(LESETEXT)

Nero (Nero Claudius Caesar Augustus Germanicus) 54-68 n.Chr.

Nero wurde 37 n.Chr. als Sohn der Agrippina minor, einer Schwester des Caligula, und des Cn. Domitius Ahenobarbus geboren. Agrippina heiratete 49 n.Chr. ihren betagten Onkel Claudius. Sie setzte es durch, dass dieser im Jahre 50 n.Chr. ihren Sohn adoptierte und ihn anstelle seines eigenen Sohnes Britannicus zum Thronfolger (Caesar) ernannte. Als starkes Argument galt dabei, dass Nero über seine Mutter direkt von Augustus abstammte. 51 n.Chr. erhielt Nero vorzeitig die toga virilis (die Toga der Erwachsenen); 53 n.Chr. wurde er mit Claudius‘ Tochter Octavia verheiratet. 54 n.Chr. ließ Agrippina Claudius umbringen und Nero wurde Kaiser. Agrippinas Bedeutung für Neros Aufstieg zum Kaiser wurde anfangs stark betont, sie hatte eine wichtige Rolle.

Unter der Ägide des Philosophen Seneca, des Praetorianerpraefekten Afranius Burrus und anfangs noch der Agrippina soll Nero fünf Jahre lang eine vorbildliche Herrschaft geführt haben, die den Idealen der Prinzipatskonstruktion entsprach und sich am Vorbild des Augustus orientierte (‚Quinquennium Neronis‚). Dieser Rolle, die Zurückhaltung gegenüber den Möglichkeiten der faktisch gegebenen Monarchie erforderte, war der junge Kaiser kaum gewachsen. Er strebte nach einem Leben im Sinne des otium-Ideals, in dem sich Luxus der Lebensführung mit Elementen griechischer Bildung verbanden. Auf dieser Linie liegt, dass er sich für einen bedeutenden Sänger hielt und öffentliche Auftritte suchte. Hinzu kam sein Bedürfnis, seine monarchische Position stärker herauszustellen, als es im Prinzipat opportun war.

Es kam bald zu Zerwürfnissen mit Agrippina, später mit seinen Beratern. 59 n.Chr. ließ Nero Agrippina ermorden. 62 n.Chr. starb Burrus. Seneca zog sich allmählich zurück; er wurde nach der pisonischen Verschwörung 65 n.Chr. zum Selbstmord gezwungen. Nero begann jetzt mehr und mehr, seine eigenen Neigungen auszuleben. Zwei Aspekte standen dabei im Vordergrund: Einerseits wollte Nero das Konzept des otium, das bislang auf das luxuriöse Villenleben beschränkt war, auf sein Leben in Rom übertragen. Dieses otium bestand in einer für unsere Augen seltsamen Verbindung von luxuriöser Lebensführung einerseits und andererseits Interesse an der griechischen Kultur, also an Sport, Literatur, Dichtung, Kunst und Philosophie. Nero baute Bäder mit griechischen Einrichtungen, er richtete griechische musische Wettkämpfe ein, die seinem Interesse für Gesang entgegenkamen. Der andere Aspekt war Neros megalomane Ausgestaltung seiner Herrscherrolle, für die er sich zugleich auf Augustus und Alexander d.Gr. berief.

(ANGEZEIGTE ZEILEN)
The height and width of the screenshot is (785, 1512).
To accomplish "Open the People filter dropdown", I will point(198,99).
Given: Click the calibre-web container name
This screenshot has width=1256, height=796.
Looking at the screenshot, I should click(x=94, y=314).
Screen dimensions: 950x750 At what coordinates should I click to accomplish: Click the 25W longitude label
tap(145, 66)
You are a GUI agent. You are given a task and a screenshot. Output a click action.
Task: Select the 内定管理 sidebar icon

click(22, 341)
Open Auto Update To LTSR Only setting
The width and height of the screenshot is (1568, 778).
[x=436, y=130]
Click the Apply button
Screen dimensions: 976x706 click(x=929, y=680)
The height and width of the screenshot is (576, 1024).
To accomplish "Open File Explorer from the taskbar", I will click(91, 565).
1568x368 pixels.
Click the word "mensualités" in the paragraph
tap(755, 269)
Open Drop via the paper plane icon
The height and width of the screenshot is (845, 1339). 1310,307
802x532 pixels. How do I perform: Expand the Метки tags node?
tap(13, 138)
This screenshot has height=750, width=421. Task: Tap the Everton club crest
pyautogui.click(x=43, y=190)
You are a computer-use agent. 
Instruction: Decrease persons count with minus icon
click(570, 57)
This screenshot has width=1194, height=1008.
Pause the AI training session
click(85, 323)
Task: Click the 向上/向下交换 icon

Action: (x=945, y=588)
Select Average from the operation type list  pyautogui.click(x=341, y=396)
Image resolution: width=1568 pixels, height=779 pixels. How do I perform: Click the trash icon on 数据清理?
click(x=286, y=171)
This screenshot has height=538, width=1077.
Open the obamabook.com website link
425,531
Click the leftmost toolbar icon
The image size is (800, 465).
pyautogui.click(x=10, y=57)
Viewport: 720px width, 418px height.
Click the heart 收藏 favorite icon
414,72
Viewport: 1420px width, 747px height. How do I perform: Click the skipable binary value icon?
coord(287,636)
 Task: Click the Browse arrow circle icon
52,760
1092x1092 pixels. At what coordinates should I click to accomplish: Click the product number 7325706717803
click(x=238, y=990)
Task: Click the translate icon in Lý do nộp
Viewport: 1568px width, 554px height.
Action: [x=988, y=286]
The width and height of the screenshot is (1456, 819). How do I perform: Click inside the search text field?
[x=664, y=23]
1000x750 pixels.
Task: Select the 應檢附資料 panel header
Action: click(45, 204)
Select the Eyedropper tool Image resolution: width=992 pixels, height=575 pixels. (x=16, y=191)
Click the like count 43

(AUFGABENSTELLUNG)
Erläutern Sie anhand des Texts zu Nero in ein bis drei Sätzen, welches Argument dafür sprach, Nero anstelle von Britannicus zum Thronfolger zu ernennen. Die Zeilen stammen aus einer anderen Quelle.

(LÖSUNG)
Als starkes Argument galt, dass Nero über seine Mutter Agrippina direkt von Augustus abstammte. Dies sprach dafür, dass Claudius ihn 50 n.Chr. adoptierte und anstelle seines eigenen Sohnes Britannicus zum Thronfolger (Caesar) ernannte.